**What to work on:**
Restate each record word for word, from the first to the last.

**Records for the task:**
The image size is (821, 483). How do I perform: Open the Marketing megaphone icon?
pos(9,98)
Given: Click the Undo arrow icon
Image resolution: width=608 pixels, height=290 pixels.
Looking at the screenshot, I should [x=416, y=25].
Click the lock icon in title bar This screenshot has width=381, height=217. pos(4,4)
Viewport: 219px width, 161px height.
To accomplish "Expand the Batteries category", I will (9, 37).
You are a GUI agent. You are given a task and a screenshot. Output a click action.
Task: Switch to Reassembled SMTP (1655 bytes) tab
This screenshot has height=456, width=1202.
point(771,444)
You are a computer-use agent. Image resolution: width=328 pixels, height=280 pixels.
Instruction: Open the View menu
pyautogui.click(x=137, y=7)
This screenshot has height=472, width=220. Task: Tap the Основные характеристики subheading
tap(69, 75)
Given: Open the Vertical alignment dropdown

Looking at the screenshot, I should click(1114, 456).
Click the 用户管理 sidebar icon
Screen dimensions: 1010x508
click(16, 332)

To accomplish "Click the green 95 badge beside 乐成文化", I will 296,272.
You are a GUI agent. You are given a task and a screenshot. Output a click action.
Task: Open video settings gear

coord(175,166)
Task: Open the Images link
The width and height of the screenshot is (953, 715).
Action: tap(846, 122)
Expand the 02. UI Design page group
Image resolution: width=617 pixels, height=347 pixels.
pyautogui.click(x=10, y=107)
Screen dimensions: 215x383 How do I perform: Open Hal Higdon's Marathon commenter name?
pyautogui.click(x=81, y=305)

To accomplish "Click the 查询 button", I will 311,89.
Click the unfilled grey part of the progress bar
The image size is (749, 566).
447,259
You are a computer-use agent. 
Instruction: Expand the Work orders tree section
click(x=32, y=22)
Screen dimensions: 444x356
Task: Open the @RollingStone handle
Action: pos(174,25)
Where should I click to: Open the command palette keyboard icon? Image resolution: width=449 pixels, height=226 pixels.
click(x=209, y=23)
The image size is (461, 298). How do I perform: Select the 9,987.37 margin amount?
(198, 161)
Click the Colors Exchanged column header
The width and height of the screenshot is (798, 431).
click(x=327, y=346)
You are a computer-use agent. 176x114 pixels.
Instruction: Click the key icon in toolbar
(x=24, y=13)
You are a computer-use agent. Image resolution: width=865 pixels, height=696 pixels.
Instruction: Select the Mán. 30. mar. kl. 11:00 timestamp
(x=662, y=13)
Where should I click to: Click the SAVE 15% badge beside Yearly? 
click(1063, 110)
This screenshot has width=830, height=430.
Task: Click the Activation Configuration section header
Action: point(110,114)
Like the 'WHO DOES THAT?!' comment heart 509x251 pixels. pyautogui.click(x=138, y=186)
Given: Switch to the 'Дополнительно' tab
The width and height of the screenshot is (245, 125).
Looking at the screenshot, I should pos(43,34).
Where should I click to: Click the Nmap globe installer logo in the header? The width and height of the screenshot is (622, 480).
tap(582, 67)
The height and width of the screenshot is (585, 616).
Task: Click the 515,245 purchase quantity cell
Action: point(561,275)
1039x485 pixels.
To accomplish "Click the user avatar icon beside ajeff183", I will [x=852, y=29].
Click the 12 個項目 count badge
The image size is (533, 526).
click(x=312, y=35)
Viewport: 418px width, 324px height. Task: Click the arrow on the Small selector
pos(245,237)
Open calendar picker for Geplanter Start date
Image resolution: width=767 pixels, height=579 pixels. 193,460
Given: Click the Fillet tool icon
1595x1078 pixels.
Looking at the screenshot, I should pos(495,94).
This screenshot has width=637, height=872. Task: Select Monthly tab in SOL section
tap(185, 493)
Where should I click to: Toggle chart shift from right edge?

**Answer to the problem:**
The image size is (821, 483). How do I perform: Open the Marketing megaphone icon?
pos(9,98)
Given: Click the Undo arrow icon
Image resolution: width=608 pixels, height=290 pixels.
Looking at the screenshot, I should [x=416, y=25].
Click the lock icon in title bar This screenshot has width=381, height=217. pos(4,4)
Viewport: 219px width, 161px height.
To accomplish "Expand the Batteries category", I will (9, 37).
You are a GUI agent. You are given a task and a screenshot. Output a click action.
Task: Switch to Reassembled SMTP (1655 bytes) tab
This screenshot has height=456, width=1202.
point(771,444)
You are a computer-use agent. Image resolution: width=328 pixels, height=280 pixels.
Instruction: Open the View menu
pyautogui.click(x=137, y=7)
This screenshot has height=472, width=220. Task: Tap the Основные характеристики subheading
tap(69, 75)
Given: Open the Vertical alignment dropdown

Looking at the screenshot, I should click(1114, 456).
Click the 用户管理 sidebar icon
Screen dimensions: 1010x508
click(16, 332)

To accomplish "Click the green 95 badge beside 乐成文化", I will 296,272.
You are a GUI agent. You are given a task and a screenshot. Output a click action.
Task: Open video settings gear

coord(175,166)
Task: Open the Images link
The width and height of the screenshot is (953, 715).
Action: tap(846, 122)
Expand the 02. UI Design page group
Image resolution: width=617 pixels, height=347 pixels.
pyautogui.click(x=10, y=107)
Screen dimensions: 215x383 How do I perform: Open Hal Higdon's Marathon commenter name?
pyautogui.click(x=81, y=305)

To accomplish "Click the 查询 button", I will 311,89.
Click the unfilled grey part of the progress bar
The image size is (749, 566).
447,259
You are a computer-use agent. 
Instruction: Expand the Work orders tree section
click(x=32, y=22)
Screen dimensions: 444x356
Task: Open the @RollingStone handle
Action: pos(174,25)
Where should I click to: Open the command palette keyboard icon? Image resolution: width=449 pixels, height=226 pixels.
click(x=209, y=23)
The image size is (461, 298). How do I perform: Select the 9,987.37 margin amount?
(198, 161)
Click the Colors Exchanged column header
The width and height of the screenshot is (798, 431).
click(x=327, y=346)
You are a computer-use agent. 176x114 pixels.
Instruction: Click the key icon in toolbar
(x=24, y=13)
You are a computer-use agent. Image resolution: width=865 pixels, height=696 pixels.
Instruction: Select the Mán. 30. mar. kl. 11:00 timestamp
(x=662, y=13)
Where should I click to: Click the SAVE 15% badge beside Yearly? 
click(1063, 110)
This screenshot has width=830, height=430.
Task: Click the Activation Configuration section header
Action: point(110,114)
Like the 'WHO DOES THAT?!' comment heart 509x251 pixels. pyautogui.click(x=138, y=186)
Given: Switch to the 'Дополнительно' tab
The width and height of the screenshot is (245, 125).
Looking at the screenshot, I should pos(43,34).
Where should I click to: Click the Nmap globe installer logo in the header? The width and height of the screenshot is (622, 480).
tap(582, 67)
The height and width of the screenshot is (585, 616).
Task: Click the 515,245 purchase quantity cell
Action: point(561,275)
1039x485 pixels.
To accomplish "Click the user avatar icon beside ajeff183", I will [x=852, y=29].
Click the 12 個項目 count badge
The image size is (533, 526).
click(x=312, y=35)
Viewport: 418px width, 324px height. Task: Click the arrow on the Small selector
pos(245,237)
Open calendar picker for Geplanter Start date
Image resolution: width=767 pixels, height=579 pixels. 193,460
Given: Click the Fillet tool icon
1595x1078 pixels.
Looking at the screenshot, I should pos(495,94).
This screenshot has width=637, height=872. Task: Select Monthly tab in SOL section
tap(185, 493)
Where should I click to: Toggle chart shift from right edge?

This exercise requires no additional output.